▶ [REQUIRED ACTION]: Copy the records below word for word. Stop after the line that contains "Given: Sort by Phase arrow icon".

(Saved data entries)
☆ ☆ ☆ ☆ ☆
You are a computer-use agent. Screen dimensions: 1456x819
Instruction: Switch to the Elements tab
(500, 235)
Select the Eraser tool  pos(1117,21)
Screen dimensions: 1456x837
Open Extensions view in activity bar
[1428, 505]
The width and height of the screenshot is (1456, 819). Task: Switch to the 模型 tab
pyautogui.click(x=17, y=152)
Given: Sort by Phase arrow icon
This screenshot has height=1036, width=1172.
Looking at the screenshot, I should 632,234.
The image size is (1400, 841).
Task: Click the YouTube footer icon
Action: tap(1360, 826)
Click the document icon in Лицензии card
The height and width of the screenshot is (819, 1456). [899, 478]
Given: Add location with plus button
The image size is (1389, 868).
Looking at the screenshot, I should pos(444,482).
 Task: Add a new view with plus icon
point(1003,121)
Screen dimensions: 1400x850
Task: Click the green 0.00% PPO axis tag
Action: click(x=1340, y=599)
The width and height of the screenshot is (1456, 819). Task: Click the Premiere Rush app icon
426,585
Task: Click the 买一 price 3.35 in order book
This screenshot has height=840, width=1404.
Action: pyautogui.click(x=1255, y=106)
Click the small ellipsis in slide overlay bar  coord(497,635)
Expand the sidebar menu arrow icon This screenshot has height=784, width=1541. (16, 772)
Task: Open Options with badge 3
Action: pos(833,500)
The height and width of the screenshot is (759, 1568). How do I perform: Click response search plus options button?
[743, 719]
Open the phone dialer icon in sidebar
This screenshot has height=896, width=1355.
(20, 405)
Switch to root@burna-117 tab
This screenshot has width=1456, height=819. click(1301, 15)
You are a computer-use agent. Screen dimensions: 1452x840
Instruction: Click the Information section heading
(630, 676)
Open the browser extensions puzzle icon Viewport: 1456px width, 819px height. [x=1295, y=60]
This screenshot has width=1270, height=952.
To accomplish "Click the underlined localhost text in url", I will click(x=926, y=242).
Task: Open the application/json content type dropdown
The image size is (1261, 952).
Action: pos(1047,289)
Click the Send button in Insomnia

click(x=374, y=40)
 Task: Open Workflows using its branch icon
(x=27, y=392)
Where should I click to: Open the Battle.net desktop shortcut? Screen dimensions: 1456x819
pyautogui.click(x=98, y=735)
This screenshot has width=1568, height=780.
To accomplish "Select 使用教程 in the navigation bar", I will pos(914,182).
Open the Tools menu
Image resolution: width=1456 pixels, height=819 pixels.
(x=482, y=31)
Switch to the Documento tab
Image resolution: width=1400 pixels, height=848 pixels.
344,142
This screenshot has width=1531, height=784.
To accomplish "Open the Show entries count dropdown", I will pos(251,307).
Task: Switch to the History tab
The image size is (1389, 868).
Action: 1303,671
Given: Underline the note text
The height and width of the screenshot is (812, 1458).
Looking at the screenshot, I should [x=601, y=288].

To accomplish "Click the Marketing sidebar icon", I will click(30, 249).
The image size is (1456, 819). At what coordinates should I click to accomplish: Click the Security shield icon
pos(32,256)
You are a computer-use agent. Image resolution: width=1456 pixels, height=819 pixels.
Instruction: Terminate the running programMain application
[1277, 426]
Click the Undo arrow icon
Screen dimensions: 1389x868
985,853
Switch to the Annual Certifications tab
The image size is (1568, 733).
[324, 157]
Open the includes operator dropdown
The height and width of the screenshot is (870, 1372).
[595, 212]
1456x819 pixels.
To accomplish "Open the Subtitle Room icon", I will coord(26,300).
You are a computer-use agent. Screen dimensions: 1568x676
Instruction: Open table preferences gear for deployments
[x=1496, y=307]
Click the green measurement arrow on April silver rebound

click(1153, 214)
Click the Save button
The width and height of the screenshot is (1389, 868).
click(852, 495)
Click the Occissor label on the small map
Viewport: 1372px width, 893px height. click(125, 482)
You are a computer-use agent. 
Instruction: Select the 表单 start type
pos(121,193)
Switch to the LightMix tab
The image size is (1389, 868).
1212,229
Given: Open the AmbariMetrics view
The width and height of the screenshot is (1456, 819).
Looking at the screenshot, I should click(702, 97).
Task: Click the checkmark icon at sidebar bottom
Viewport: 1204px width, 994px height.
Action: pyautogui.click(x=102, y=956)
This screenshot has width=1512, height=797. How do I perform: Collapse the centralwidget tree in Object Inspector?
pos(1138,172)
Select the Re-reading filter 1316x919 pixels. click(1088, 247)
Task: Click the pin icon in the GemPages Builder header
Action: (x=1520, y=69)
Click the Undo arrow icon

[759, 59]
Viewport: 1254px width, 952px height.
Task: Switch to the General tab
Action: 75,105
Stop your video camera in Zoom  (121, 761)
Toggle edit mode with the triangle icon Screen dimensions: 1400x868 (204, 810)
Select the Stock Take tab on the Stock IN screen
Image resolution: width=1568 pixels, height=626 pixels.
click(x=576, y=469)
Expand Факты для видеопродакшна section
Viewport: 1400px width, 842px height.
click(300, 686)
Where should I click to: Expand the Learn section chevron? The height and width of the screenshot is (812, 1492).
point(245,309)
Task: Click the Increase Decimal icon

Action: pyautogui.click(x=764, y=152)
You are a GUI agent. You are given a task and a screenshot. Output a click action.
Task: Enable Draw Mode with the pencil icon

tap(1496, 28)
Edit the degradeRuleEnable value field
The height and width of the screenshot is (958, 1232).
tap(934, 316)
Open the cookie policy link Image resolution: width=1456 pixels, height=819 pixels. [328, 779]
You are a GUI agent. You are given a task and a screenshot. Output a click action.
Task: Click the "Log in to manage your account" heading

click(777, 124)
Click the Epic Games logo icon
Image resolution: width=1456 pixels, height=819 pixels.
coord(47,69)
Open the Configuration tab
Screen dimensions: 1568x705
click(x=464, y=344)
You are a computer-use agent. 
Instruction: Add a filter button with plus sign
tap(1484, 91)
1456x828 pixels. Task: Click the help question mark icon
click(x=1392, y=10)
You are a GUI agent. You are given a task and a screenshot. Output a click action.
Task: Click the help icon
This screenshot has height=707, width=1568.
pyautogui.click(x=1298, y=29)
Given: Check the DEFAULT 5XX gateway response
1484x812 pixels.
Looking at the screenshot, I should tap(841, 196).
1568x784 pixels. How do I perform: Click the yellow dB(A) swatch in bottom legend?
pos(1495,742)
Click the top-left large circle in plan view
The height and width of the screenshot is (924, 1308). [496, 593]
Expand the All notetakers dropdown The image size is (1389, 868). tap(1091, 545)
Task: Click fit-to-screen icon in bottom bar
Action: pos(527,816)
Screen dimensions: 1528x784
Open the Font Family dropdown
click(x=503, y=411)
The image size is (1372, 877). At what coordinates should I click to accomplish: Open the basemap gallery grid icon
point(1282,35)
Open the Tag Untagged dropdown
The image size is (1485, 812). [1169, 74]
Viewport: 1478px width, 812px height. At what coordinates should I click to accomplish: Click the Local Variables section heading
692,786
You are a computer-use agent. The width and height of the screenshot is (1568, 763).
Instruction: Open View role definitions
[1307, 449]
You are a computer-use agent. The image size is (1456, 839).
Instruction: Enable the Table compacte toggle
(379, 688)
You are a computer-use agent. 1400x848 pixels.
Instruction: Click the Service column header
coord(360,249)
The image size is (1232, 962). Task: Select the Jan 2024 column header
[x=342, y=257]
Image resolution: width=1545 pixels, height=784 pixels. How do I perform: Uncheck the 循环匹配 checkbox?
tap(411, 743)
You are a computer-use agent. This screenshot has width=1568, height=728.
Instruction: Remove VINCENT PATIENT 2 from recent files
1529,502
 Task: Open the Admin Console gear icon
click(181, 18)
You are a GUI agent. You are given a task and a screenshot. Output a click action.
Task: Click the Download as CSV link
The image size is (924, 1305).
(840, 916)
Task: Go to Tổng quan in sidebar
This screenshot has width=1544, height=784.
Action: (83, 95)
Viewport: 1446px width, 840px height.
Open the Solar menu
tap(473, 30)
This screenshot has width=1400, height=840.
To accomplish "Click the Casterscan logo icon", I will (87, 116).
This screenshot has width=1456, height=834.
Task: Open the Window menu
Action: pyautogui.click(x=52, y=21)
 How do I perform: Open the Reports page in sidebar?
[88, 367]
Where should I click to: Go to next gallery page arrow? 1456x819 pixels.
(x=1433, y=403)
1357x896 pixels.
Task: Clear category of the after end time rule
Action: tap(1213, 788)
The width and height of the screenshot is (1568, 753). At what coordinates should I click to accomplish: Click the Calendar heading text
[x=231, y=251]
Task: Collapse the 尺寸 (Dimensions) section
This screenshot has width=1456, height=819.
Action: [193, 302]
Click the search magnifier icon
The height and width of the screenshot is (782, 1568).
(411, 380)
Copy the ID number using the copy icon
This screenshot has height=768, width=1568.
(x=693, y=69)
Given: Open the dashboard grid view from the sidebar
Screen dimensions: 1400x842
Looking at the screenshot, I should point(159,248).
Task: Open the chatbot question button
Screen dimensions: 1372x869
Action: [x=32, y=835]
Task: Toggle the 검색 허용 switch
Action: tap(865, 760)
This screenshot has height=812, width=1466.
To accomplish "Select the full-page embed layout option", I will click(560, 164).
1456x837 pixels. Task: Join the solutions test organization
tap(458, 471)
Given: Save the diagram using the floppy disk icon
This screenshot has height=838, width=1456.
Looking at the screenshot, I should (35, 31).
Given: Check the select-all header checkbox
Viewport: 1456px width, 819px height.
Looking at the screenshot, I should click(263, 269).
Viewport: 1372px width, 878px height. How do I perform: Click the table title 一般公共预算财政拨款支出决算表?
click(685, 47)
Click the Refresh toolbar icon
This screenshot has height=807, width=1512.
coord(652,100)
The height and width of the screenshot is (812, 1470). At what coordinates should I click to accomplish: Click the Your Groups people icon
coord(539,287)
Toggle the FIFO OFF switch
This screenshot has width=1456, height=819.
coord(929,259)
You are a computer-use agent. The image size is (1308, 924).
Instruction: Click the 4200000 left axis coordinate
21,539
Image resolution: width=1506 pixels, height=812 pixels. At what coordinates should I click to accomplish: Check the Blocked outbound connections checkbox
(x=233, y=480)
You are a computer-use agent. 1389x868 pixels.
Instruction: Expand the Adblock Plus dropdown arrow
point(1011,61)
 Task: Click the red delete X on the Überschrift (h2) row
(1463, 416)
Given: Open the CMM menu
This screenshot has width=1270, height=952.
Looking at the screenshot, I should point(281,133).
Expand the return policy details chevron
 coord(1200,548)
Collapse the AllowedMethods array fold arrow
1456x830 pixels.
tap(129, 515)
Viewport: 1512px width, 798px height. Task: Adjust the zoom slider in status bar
☆ ☆ ☆ ☆ ☆
▶ [EXERCISE OUTPUT]:
You are a computer-use agent. Screen dimensions: 1456x819
Instruction: Switch to the Elements tab
(500, 235)
Select the Eraser tool  pos(1117,21)
Screen dimensions: 1456x837
Open Extensions view in activity bar
[1428, 505]
The width and height of the screenshot is (1456, 819). Task: Switch to the 模型 tab
pyautogui.click(x=17, y=152)
Given: Sort by Phase arrow icon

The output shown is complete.